Nación y nacionalismo, dos asuntos arduos, polémicos, inciertos en su contenido, difusos en los discursos que los evocan y, con frecuencia, peligrosos en sus proyecciones y consecuencias. Sin embargo, son temas que marcaron, y que marcan, la política contemporánea. Palabras a medio camino entre la ideología y el sentimiento, entre la razón y la sinrazón, son el núcleo del poder, el argumento que explica la capacidad de movilización de los caudillos y que constituye el telón de fondo de innumerables fenómenos de masas.
La nación, para algunos, es una especie de entidad colectiva superior; una suerte de dogma laico que se superpone y prevalece sobre los individuos y sus derechos. Un sentimiento con connotaciones sagradas, que justifica al Estado que la encarna; que explica y fundamenta al poder; que legitima a partidos, movimientos y caudillos que han logrado, a través de la ideología y la propaganda, apropiarse del concepto y hacer suyas la tradición y la historia.
La apropiación político-partidista de la nación como argumento para dominar y embelesar a la población fue un fenómeno frecuente en el siglo XX. En nuestro siglo ha adquirido renovada fuerza, y todo indica que será, por algún tiempo, la trinchera desde la cual se seguirá combatiendo a la globalización, satanizando a los “imperios”, afirmando orgullos que hasta hace poco eran extraños a una clase media cómoda y consumista pero que, gracias al ascenso generado por la prosperidad económica, es ahora la masa que determina con sus votos el destino de los gobiernos.

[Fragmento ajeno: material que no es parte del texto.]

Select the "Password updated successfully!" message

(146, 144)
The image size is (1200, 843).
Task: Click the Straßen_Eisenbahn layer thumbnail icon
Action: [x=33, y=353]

Es verdad que la nación, y su implícita apelación al sentido de comunidad -antes de transformarse en nacionalismo- es un factor que hace posible la vinculación de los individuos; y un vago sentido que dota de identidad a eso que se llama “pueblo”. Sin embargo, y paradójicamente, de la “nación” nacen las ideas del “extranjero” y del “forastero”, que expresan una sui géneris forma de exclusión respecto de quienes, de algún modo, no comparten la totalidad de los modos, costumbres, idioma y valores que se sienten como propios. Por amistosos que seamos, en el común de los mortales, el sentimiento nacionalista alude a aquello de que nosotros somos “nosotros” y “ellos” son diferentes. Las élites, usualmente, no comparten ese modo de ser: son más universales y liberales.
El “veneno de la nación” llegó con el nacionalismo, esa degeneración del sentimiento nacional que transformó a la idea y al sentido de identidad en argumento para hacer la guerra, perseguir a los diferentes, condenar a los disidentes y convertir a los símbolos nacionales en estandartes de represiones irracionales y de barbaries de todo orden. Los fascismos fueron, y son, el mayor ejemplo de semejante patología, que, penosamente, ha probado ser extremadamente contagiosa y recurrente.
¿Es posible “vivir la nación” sin ser nacionalista?